# GuideLLM Canopy Backend Benchmark 🚀

This notebook tests our **Canopy backend** using a forked GuideLLM that supports our Canopy endpoint (technically all endpoints that take text in and responds in streaming like Canopy, but we add a check to see if it's Canopy just to make sure).


## Set-up

First, let's install the modified version of GuideLLM.  
You can find it here if you are interested: [https://github.com/RHRolun/guidellm](https://github.com/RHRolun/guidellm)

In [None]:
!pip install -q git+https://github.com/RHRolun/guidellm.git

## Benchmark Configuration 🎯

With native Canopy support, we simply use models prefixed with "canopy_" to automatically enable Canopy backend behavior.

In [None]:
# ---- Target & Endpoint Configuration ----
base_url = "http://canopy-backend:8000"
endpoint = "/summarize"

# Complete target URL with endpoint path
target = f"{base_url}{endpoint}"  # e.g., "https://...com/summarize"

═══

**THE REQUEST:** Continue the Canopy benchmark notebook from the point where it stops. The listing that comes next is separate material and has no connection to the Canopy benchmark notebook.

Entries for locating text and elements:
═══

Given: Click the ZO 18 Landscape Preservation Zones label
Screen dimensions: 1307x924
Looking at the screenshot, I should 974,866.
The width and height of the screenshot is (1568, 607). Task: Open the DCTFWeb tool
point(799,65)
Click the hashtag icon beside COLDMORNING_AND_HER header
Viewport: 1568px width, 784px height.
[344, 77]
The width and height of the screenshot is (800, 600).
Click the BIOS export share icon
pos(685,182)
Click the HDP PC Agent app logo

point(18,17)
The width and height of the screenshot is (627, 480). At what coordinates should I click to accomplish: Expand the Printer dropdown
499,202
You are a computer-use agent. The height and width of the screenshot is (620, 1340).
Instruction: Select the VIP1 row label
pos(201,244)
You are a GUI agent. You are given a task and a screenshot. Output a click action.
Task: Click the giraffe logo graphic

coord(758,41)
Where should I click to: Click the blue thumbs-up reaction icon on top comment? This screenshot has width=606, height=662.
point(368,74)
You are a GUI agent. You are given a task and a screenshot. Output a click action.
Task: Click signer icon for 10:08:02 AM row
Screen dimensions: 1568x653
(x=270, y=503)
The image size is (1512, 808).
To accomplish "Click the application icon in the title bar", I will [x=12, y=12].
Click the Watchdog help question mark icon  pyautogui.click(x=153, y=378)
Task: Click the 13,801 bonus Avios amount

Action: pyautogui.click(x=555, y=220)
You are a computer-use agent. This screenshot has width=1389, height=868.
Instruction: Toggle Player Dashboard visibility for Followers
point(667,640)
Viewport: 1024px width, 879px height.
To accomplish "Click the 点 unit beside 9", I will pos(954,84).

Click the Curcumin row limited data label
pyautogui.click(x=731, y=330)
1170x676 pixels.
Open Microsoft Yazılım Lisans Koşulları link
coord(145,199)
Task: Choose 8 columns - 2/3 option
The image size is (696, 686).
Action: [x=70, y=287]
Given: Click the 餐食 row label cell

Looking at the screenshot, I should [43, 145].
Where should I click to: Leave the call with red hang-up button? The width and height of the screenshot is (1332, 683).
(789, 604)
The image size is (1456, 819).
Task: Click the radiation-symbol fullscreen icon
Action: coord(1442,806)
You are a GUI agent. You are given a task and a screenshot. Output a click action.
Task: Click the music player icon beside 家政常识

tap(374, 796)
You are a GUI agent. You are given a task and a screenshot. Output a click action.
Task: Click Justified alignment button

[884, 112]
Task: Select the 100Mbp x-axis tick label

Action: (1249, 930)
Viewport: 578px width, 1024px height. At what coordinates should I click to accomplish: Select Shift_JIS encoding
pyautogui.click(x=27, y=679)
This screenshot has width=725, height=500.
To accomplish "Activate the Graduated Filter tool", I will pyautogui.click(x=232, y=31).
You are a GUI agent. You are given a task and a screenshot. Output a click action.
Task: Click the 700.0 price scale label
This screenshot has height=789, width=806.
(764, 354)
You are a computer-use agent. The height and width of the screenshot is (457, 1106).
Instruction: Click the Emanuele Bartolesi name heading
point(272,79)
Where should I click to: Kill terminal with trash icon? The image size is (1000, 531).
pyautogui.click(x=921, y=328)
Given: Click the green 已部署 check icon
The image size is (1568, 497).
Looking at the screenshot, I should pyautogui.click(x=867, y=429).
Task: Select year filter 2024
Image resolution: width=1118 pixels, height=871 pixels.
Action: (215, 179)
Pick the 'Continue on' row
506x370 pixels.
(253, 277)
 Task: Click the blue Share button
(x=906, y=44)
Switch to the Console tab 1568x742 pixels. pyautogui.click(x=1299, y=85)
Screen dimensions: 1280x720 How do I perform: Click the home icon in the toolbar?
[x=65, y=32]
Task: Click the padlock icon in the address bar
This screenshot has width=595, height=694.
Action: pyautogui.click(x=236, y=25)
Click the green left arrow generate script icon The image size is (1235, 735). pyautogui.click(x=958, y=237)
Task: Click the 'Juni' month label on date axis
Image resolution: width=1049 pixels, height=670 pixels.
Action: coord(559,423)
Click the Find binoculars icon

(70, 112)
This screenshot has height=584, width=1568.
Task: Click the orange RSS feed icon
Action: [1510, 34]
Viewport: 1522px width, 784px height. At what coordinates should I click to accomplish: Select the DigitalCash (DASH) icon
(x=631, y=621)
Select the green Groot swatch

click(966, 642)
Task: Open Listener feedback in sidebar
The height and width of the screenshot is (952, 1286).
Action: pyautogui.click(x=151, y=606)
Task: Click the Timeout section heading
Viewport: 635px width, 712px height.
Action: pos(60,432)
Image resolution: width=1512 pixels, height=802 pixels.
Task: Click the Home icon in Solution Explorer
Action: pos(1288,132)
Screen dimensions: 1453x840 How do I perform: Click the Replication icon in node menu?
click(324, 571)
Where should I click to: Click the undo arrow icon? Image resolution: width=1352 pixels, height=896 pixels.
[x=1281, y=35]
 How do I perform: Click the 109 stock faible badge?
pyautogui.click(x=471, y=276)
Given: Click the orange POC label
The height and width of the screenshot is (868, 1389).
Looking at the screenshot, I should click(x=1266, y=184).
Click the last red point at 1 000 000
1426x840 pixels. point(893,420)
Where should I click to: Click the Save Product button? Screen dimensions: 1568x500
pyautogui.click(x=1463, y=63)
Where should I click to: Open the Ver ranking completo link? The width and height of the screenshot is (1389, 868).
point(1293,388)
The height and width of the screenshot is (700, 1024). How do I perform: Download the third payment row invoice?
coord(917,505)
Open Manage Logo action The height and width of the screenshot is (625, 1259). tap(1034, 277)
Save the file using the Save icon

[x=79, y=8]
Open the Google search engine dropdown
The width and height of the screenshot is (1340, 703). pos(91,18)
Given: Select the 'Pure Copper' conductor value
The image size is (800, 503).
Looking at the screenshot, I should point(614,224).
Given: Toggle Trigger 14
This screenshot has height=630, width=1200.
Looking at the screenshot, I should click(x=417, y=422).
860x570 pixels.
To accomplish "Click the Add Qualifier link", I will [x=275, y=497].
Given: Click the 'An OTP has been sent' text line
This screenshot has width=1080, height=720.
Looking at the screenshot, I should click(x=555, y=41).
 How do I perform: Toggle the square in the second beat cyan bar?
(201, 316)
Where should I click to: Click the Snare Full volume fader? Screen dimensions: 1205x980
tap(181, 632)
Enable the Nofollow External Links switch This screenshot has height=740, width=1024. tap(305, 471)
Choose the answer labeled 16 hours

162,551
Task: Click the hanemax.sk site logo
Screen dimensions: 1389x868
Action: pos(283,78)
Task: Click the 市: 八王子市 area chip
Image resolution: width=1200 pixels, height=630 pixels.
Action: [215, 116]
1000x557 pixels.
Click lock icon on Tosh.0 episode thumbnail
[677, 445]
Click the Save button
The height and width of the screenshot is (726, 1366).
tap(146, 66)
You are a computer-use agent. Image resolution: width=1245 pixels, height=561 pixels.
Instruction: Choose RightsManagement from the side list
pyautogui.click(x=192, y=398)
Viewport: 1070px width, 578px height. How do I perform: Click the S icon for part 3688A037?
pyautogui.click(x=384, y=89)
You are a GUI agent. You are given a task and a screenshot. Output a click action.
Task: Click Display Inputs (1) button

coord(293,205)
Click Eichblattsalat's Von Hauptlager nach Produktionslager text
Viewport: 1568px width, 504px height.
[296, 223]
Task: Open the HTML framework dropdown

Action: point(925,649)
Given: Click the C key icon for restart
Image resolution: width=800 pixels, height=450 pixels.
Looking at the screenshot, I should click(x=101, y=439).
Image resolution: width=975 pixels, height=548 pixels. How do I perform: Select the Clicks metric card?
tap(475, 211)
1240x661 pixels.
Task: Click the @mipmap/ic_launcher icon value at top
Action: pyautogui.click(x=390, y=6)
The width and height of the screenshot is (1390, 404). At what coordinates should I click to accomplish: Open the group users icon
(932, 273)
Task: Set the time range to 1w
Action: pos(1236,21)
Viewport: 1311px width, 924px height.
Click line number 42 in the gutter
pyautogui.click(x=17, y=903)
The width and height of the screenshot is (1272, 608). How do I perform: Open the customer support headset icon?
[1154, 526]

═══

**RESULT BELOW:**
model = "canopy_system"  # Models starting with "canopy_" automatically enable Canopy support
processor = "RedHatAI/Llama-3.2-3B-Instruct-quantized.w8a8"  # Use a real HuggingFace model for tokenization, in this case we use the underlying model of Canopy
output_path = "canopy-benchmark-summarize-endpoint.yaml"

print(f"Base URL: {base_url}")
print(f"Endpoint: {endpoint}")
print(f"Full target: {target}")
print(f"Processor: {processor}")
print(f"Output file: {output_path}")

## Emulated Workload 📦

We'll emulate prompts/outputs with fixed token sizes for a baseline throughput test.

In [None]:
# ---- Workload Configuration ----
data = {
    "type": "emulated",
    "prompt_tokens": 512,
    "output_tokens": 128,
}
rate_type = "synchronous"   # pacing type
max_seconds = 60            # total duration (seconds)

backend_args = {}  # No special backend args needed - Canopy support is built-in
extra_flags = ""  # Add any extra flags here

## Build Command 👀

Here we generate the GuideLLM command for our Canopy backend and then print it so we know what we are running.  
We will use this command later when we productionize evaluations.

In [None]:
import json, shlex

def build_canopy_guidellm_command(
    target: str,
    model: str,  # canopy_summarize or canopy_info_search
    processor: str,
    data: dict,
    output_path: str,
    rate_type: str,
    max_seconds: int,
    backend_args: dict = None,
    extra_flags: str = "",
):
    data_json = json.dumps(data, separators=(",", ":"))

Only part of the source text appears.